Some of the most common symptoms your car shows when it has a bad ball joint are:
- You can hear creaky or squeaky noises when the suspension moves.
- The car starts drifting to one side.
- You can feel the steering shaking.
- Uneven or premature tire wear.
This article made by Moog Parts explains in detail these signs and how you can check your ball joints.
How’s The Process Of Replacing Ball Joints?
A ball joint replacement varies from car to car, and depending on the suspension system it has, the vehicles year’ make and model, where you buy replacement parts (manufacturers or aftermarket shops), how difficult it is to access them, and whether the work is done at an auto repair shop, or a car dealership (labor costs).
Some vehicles have a “short-long arm suspension” which has four ball joints, two on each wheel (upper and lower joints), and others can have a “MacPherson strut suspension” which has two ball joints, one on each wheel (acting as lower joints both).
The professional replacement of four ball joints (two upper and two lower ball joints) can cost from $350 to $2,200 or more.
Just buying the parts yourself (without replacing them) can cost from $20 to $150 per ball joint or a cots range of $120 to $600 for the four ball joints; replacement parts for luxury cars are more expensive and can cost as much as $350.
If the ball joints are assembled together with the control arm, they must be replaced as a complete unit; the ball joint and control arm kit can cost $500 to $650.
And, just replacing the old ball joints with the new ones (without parts) can cost from $150 to $300, depending on where you take your car for service and the labor rates.
A complete ball joint replacement (parts + labor) is usually done at car dealerships, auto repair shops or car-repair chains like Firestone, Midas, Pep Boys, Meineke, and Sears.
Aftermarket parts made by third-party manufacturers are cheaper than manufacturer parts, and you can find them typically using online retailers like AutoZone and Amazon.
Here’s a comparison between the price range of some auto repair shops and what they offer:
|Company||What They Offer||Ball Joint Replacement Price Range|
|Midas||Parts and labor||$100 – $300|
|Mr. Tire||Parts and labor||$120 – $415|
|Walmart||Parts||$20 – $115|
|Amazon||Parts||$20 – $150|
Things to Consider
- First, you have to research and check the type of ball joints your car needs, which usually depends on your vehicle’s year, make, and model.

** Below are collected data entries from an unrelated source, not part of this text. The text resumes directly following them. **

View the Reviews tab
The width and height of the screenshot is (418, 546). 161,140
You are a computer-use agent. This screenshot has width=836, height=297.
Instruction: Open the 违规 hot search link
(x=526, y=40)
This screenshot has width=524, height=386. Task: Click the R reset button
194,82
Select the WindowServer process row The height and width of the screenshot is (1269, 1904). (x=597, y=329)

- After knowing which ball joints you will buy, it’s wise to research different auto body shops near you that perform this service and compare prices.
- Online retailers will be much cheaper than other options, but you will have two for a mechanic after installing them.

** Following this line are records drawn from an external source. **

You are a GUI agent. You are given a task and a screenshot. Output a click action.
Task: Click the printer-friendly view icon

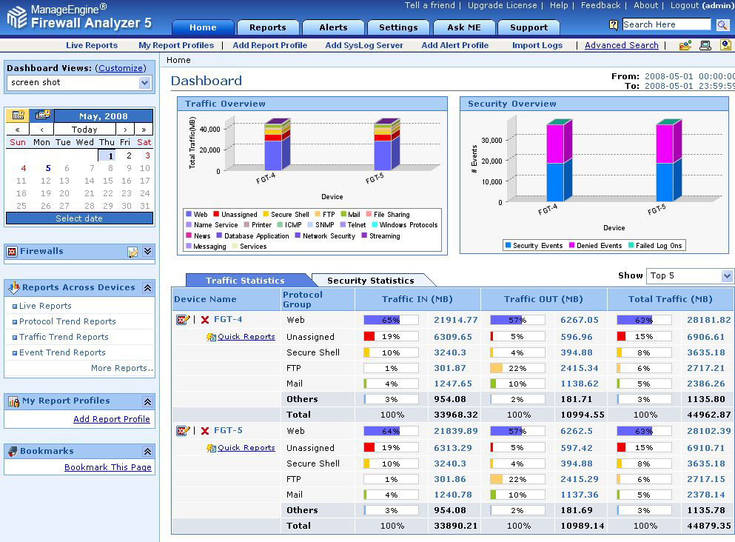[705, 46]
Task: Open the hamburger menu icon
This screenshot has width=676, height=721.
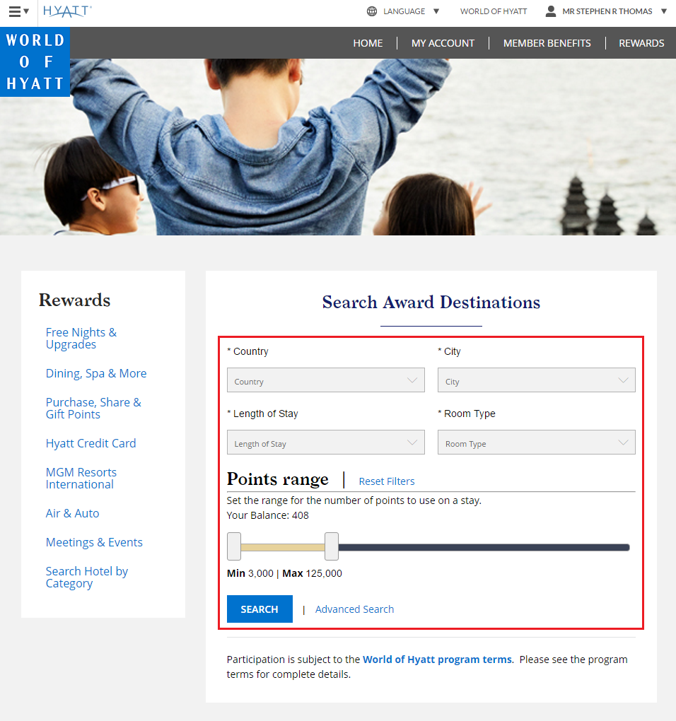Action: [x=15, y=11]
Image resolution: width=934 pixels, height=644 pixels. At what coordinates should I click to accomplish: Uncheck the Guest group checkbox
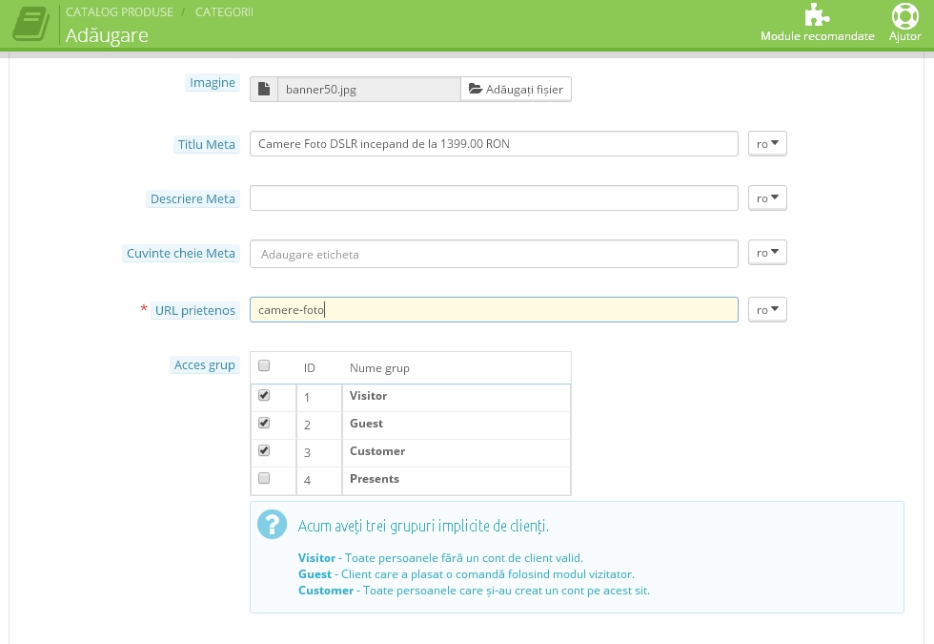[x=264, y=423]
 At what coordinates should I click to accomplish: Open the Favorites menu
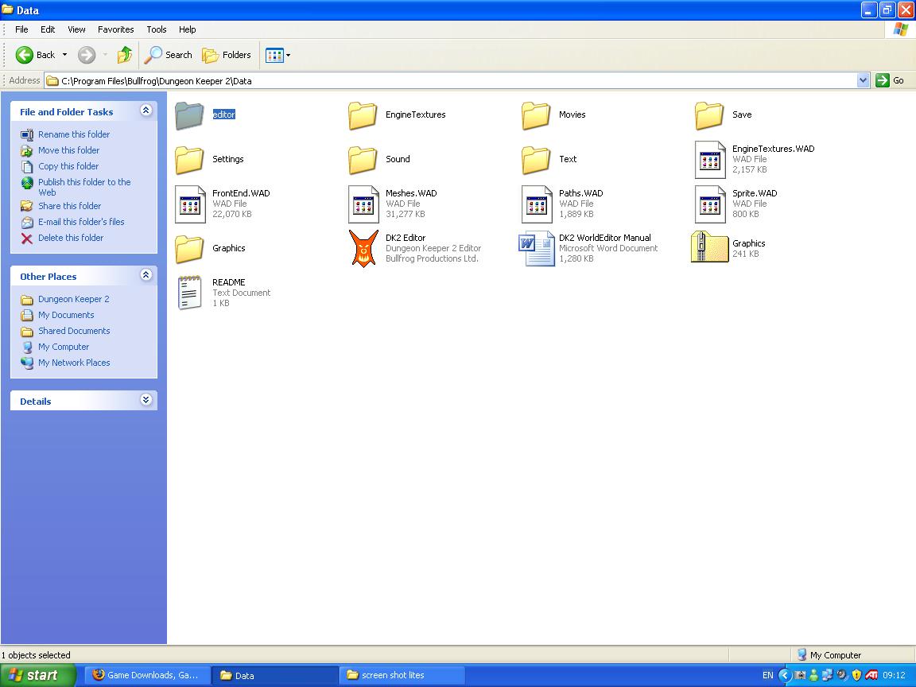pos(115,29)
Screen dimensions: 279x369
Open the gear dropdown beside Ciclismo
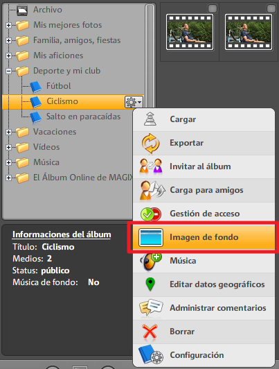(134, 102)
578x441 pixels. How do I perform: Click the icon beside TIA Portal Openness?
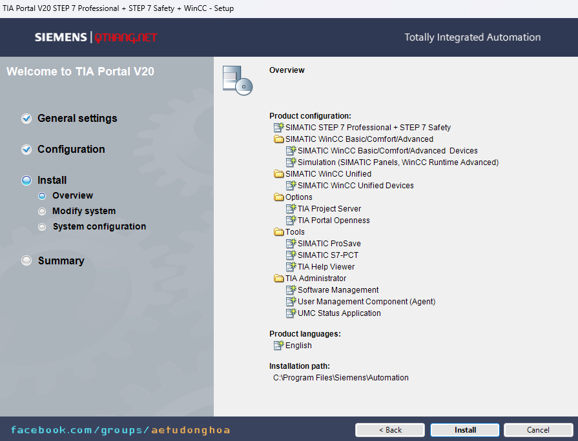(x=291, y=221)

- If you are tight on the budget, buying the parts online and replacing them yourself will lower the overall costs. Check out this video made by O’Reilly Auto Parts that shows exactly how to change ball joints.
- Replacing ball joints is a relatively straightforward process. First, the car will be lifted up to remove the tires. Then, the control arm is dismounted, and the ball joints are displayed. Then the old ones are replaced with the new ball joints, and everything is placed again on the vehicle.

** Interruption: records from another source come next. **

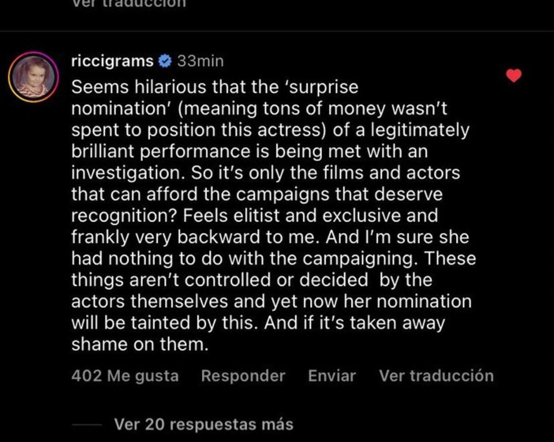554x442 pixels.
Task: Click the word "recognition?" in the comment
Action: point(117,216)
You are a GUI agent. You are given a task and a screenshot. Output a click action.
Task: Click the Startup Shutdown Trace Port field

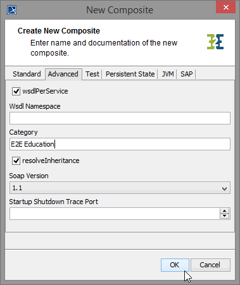point(114,214)
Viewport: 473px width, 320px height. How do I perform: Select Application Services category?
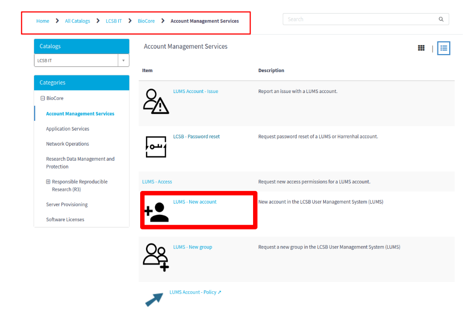pyautogui.click(x=68, y=129)
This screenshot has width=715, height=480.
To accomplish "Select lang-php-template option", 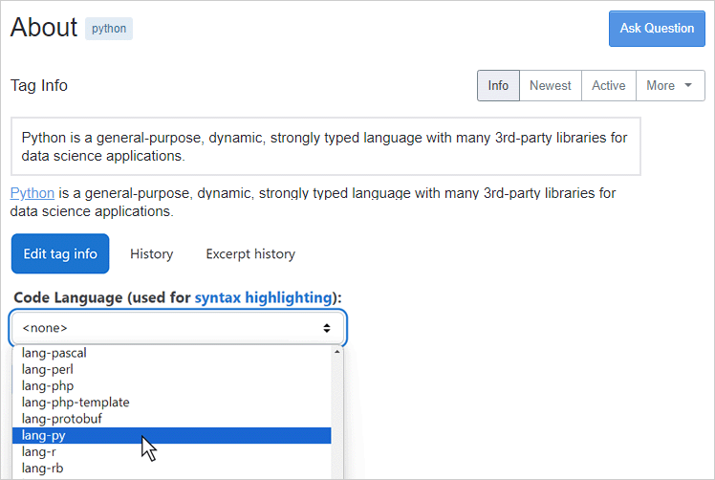I will [x=76, y=403].
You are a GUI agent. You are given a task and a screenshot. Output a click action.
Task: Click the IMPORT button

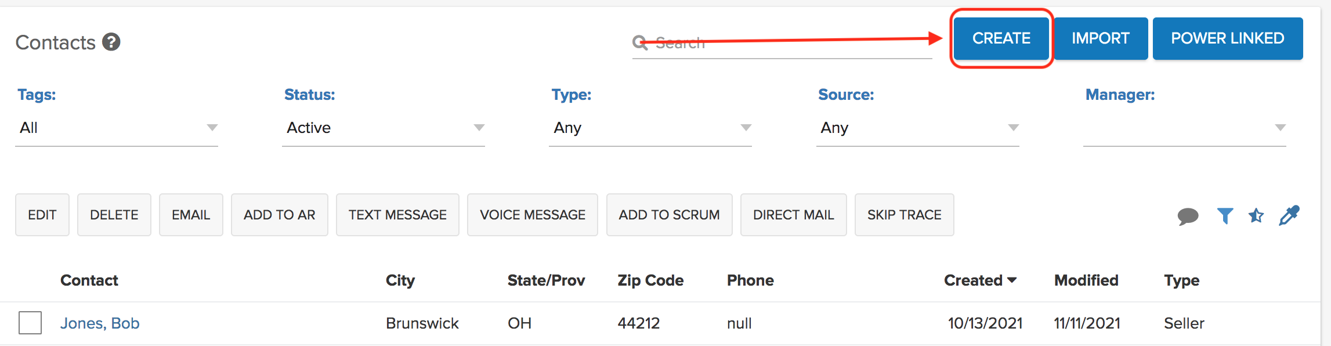[1101, 38]
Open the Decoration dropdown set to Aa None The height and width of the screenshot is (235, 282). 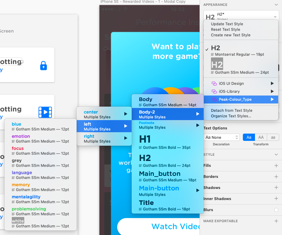click(221, 137)
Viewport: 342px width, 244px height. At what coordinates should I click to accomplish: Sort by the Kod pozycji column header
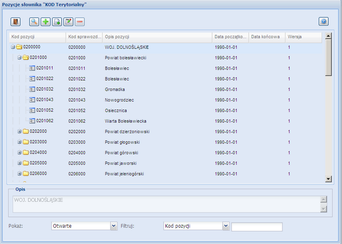pos(37,37)
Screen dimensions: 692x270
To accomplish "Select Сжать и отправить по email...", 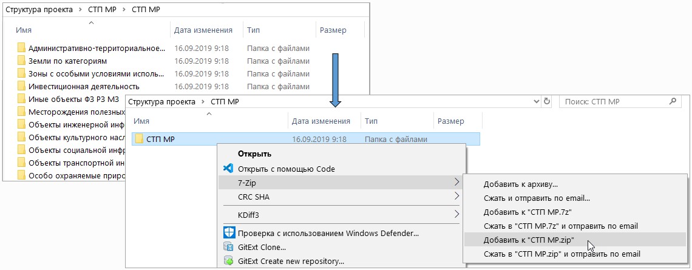I will (x=537, y=198).
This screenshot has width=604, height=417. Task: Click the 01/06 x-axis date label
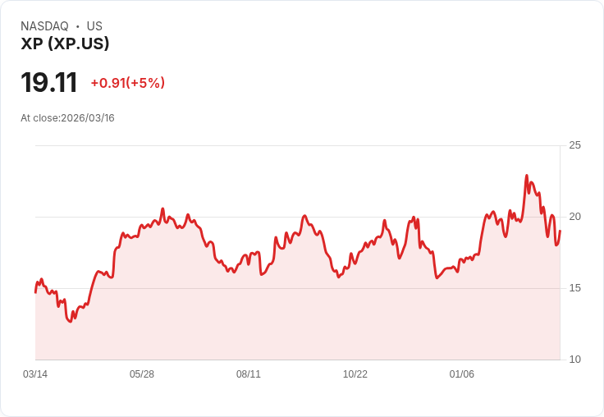[x=462, y=374]
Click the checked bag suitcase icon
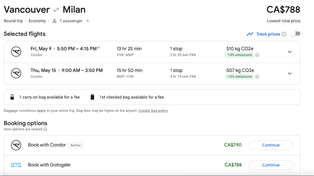Screen dimensions: 314x176 pyautogui.click(x=92, y=97)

- After replacing them, the mechanic will test the suspension to see if ball joints are well mounted and everything is good to go.
- Be aware that mechanics rate the difficulty of this replacement service as moderate. But some ball joints need a spring compressor to replace them, making it a necessity to hire a professional mechanic to do it.
- The replacement of ball joints should take from two to four hours, depending on the suspension system.
- It’s important to check if the control arm is in good condition as well. If not, it needs to be replaced, which can cost up to $450 each.
- After replacing the ball joints, it is recommended to perform a wheel alignment, which can cost from $20 to $100 for a service of two-wheel alignment (front-end alignment), and $50 to $150 or more for a four-wheel alignment service (all tires).